This article systematically describes HTTP headers in a concise and easy-to-understand manner.
What is HTTP headers?
HTTP is written by "Hypertext Transfer Protocol". This protocol is used throughout the world wide web. Most of the content you see in your browser is transmitted over HTTP. For example, this article.
HTTP headers is the core of HTTP requests. It carries information about the client browser, request page, server, and so on.
Example
When you type a URL in the address bar of your browser, your browser will be similar to the following HTTP request:
GET /tutorials/other/top-20-mysql-best-practices/ HTTP/1.1
Host: net.tutsplus.com
User-Agent: Mozilla/5.0 (Windows; U; Windows NT 6.1; en-US; rv:1.9.1.5) Gecko/20091102 Firefox/3.5.5 (.NET CLR 3.5.30729)
Accept: text/html,application/xhtml+xml,application/xml;q=0.9,*/*;q=0.8
Accept-Language: en-us,en;q=0.5
Accept-Encoding: gzip,deflate
Accept-Charset: ISO-8859-1,utf-8;q=0.7,*;q=0.7
Keep-Alive: 300
Connection: keep-alive
Cookie: PHPSESSID=r2t5uvjq435r4q7ib3vtdjq120
Pragma: no-cache
Cache-Control: no-cache
The first line is called "Request Line". It describes the basic information of the request, and the rest is the HTTP headers.

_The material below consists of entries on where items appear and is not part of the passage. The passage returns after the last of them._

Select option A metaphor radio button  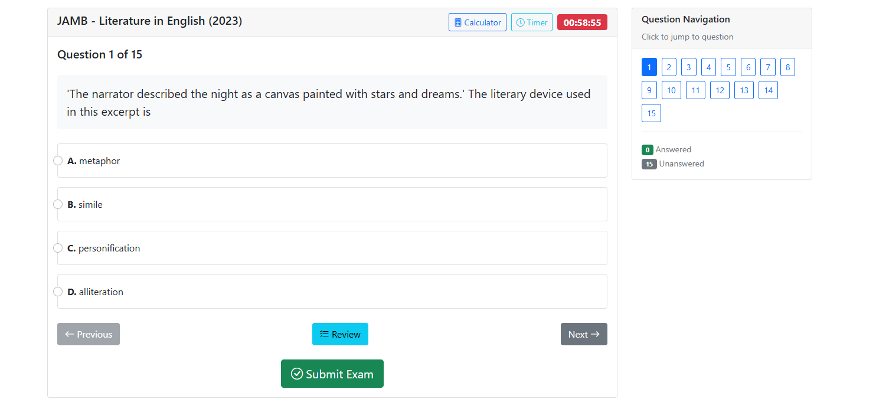[x=58, y=161]
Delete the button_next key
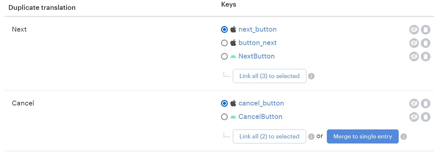Viewport: 434px width, 152px height. [x=426, y=43]
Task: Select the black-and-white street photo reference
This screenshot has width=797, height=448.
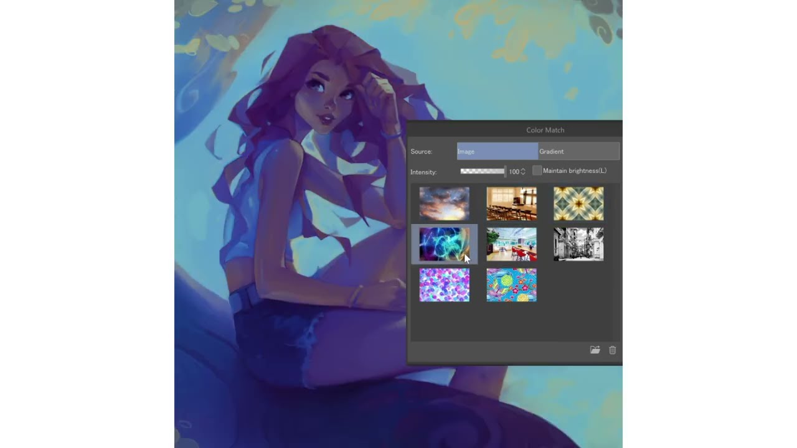Action: (578, 244)
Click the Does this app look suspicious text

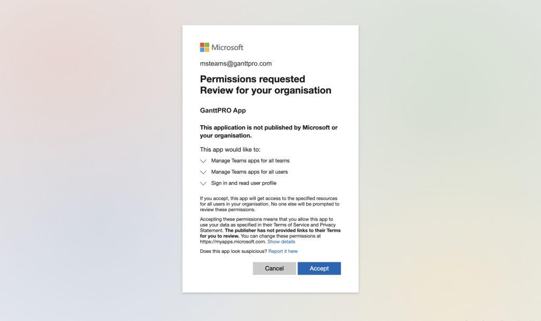[x=233, y=251]
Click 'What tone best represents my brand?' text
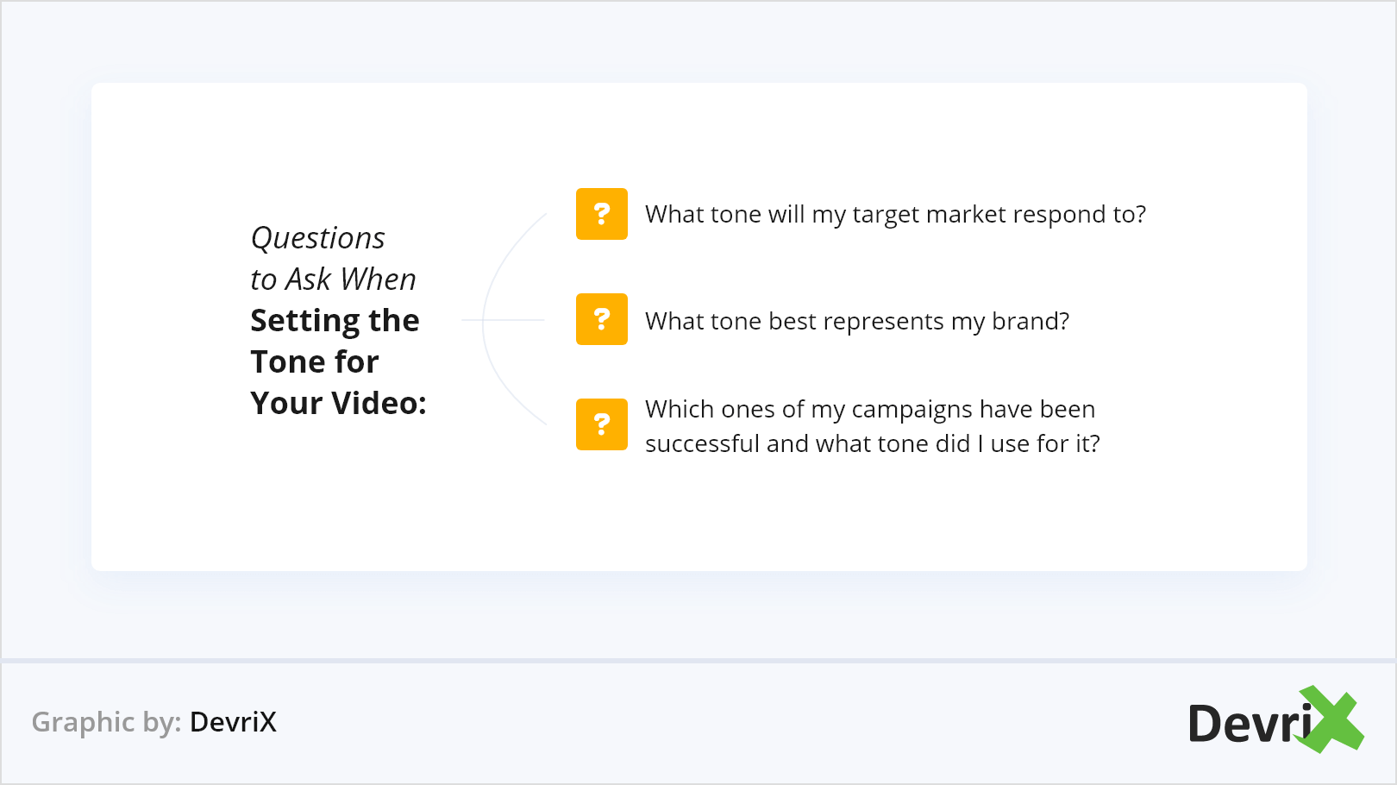Screen dimensions: 1397x785 pos(857,321)
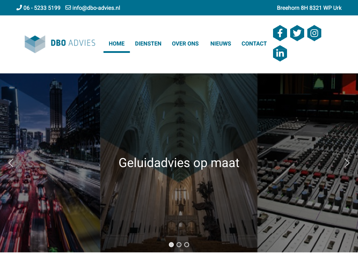Viewport: 358px width, 269px height.
Task: Click the DBO Advies logo
Action: tap(60, 43)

After the request is complete, your browser may receive the following HTTP response:
HTTP/1.x 200 OK
Transfer-Encoding: chunked
Date: Sat, 28 Nov 2009 04:36:25 GMT
Server: LiteSpeed
Connection: close
X-Powered-By: W3 Total Cache/0.8
Pragma: public
Expires: Sat, 28 Nov 2009 05:36:25 GMT
Etag: "pub1259380237;gz"
Cache-Control: max-age=3600, public
Content-Type: text/html; charset=UTF-8
Last-Modified: Sat, 28 Nov 2009 03:50:37 GMT
X-Pingback: http://net.tutsplus.com/xmlrpc.php
Content-Encoding: gzip
Vary: Accept-Encoding, Cookie, User-Agent
<!-- ... rest of the html ... -->
The first line is called "status line", which is followed by HTTP headers. When the empty line is complete, the output starts (in this case, some HTML output is used ).
However, HTTP headers cannot be seen when you view the page source code, although they are transmitted to the browser together with what you can see.

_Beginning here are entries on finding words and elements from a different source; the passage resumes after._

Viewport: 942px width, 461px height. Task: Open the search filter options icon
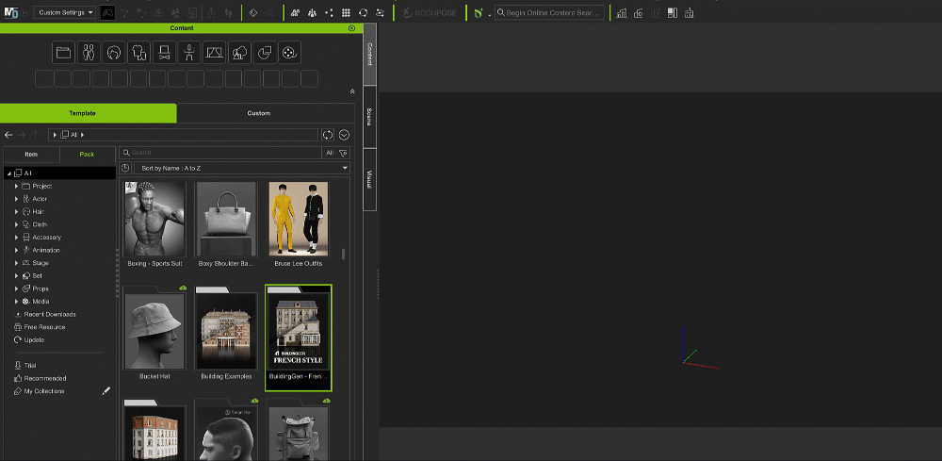(343, 152)
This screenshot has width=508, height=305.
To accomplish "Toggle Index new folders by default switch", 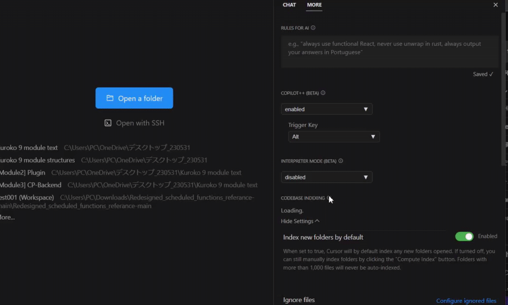I will [464, 236].
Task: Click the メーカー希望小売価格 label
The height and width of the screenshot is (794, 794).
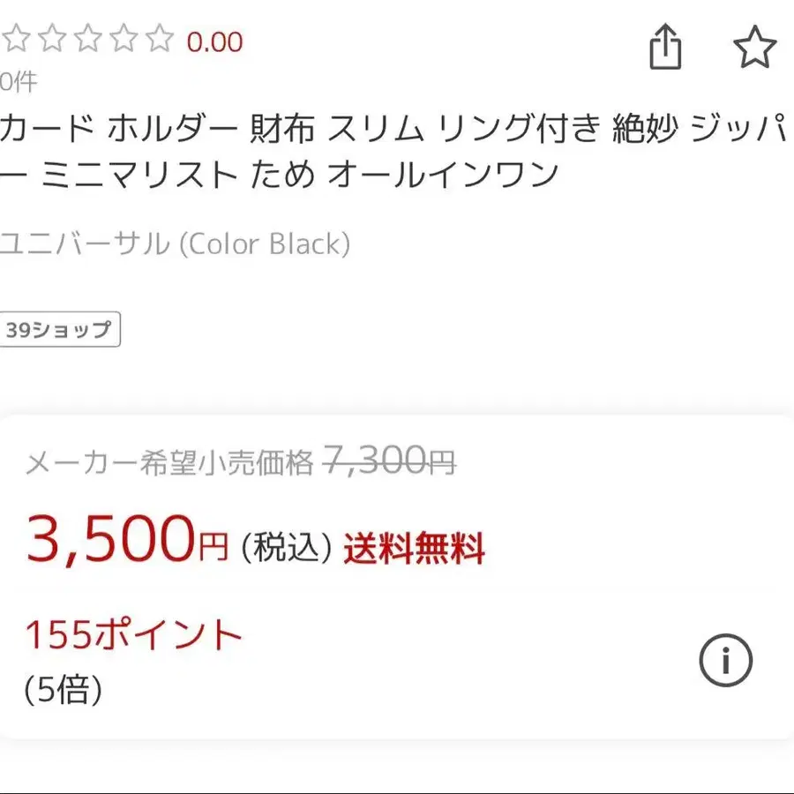Action: tap(169, 462)
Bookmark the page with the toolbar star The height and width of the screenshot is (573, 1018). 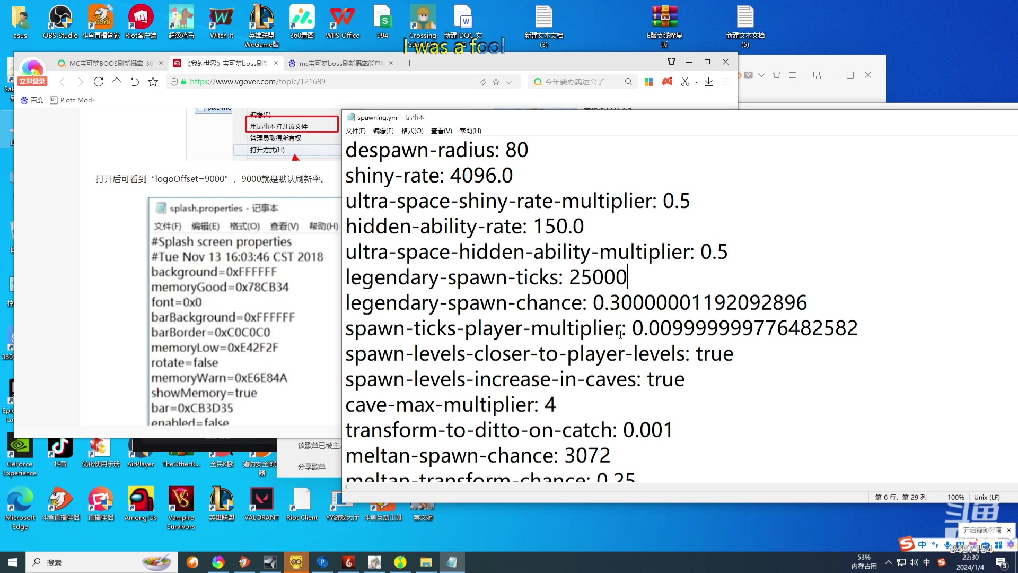(153, 82)
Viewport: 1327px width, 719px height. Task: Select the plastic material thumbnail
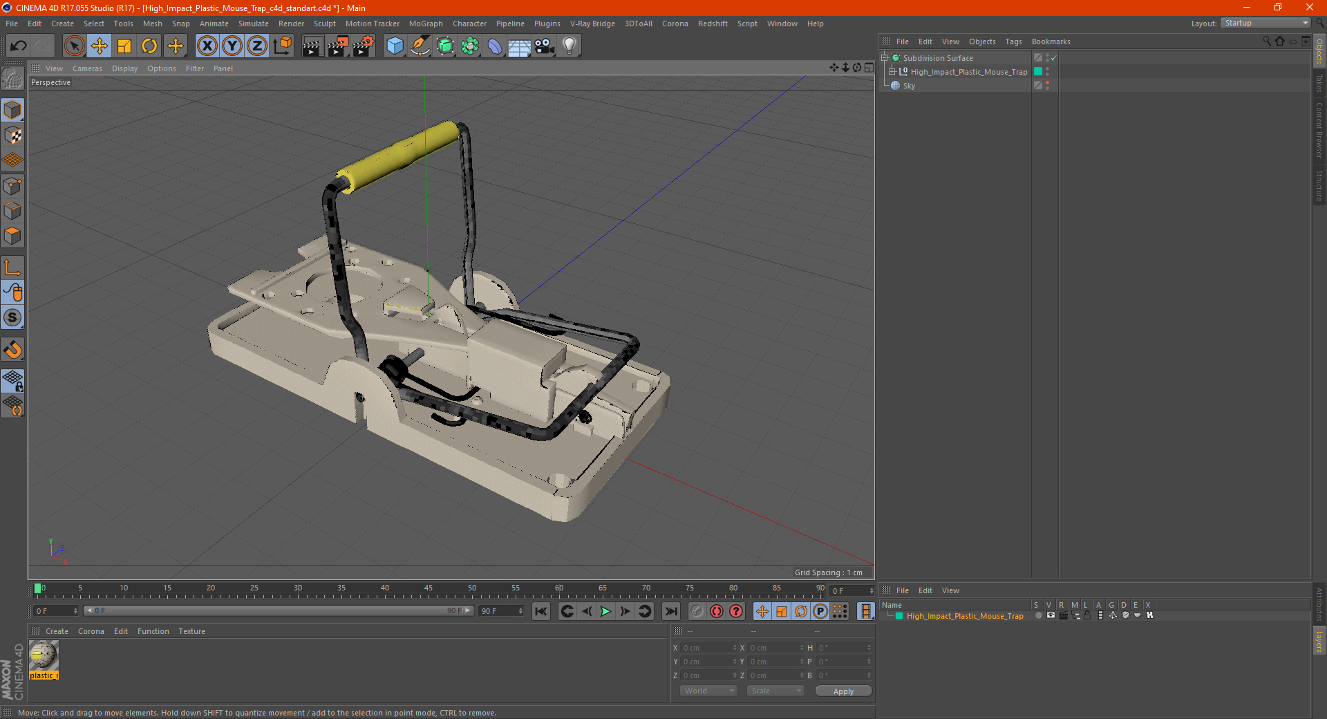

This HTTP request also sends receiving requests for some other resources, such as examples, CSS files, and JS files.
Let's take a look at the details.
How to view HTTP headers
The following Firefox extensions can help you analyze HTTP headers:
1. firebug
2. Live HTTP headers
3. In PHP:
- Getallheaders () is used to obtain the request header. You can also use the $ _ server array.
- Headers_list () is used to obtain the response header.
The following are some examples of using PHP.
HTTP request Structure
The first line, known as "first line", contains three parts:
- "Method" indicates the type of request. The most common request types include get, post, and head.
- "Path" represents the path after the host. For example, when you request "pipeline, path will be"/tutorials/other/top-20-mysql-best-practices /".
- "Protocol" contains "HTTP" and version numbers. modern browsers use 1.1.
The remaining part of each line is a "Name: Value" pair. They contain a variety of information about requests and your browser. For example, "User-Agent" indicates your browser version and the operating system you use ." Accept-encoding "will tell the server that your browser can accept compressed output similar to gzip.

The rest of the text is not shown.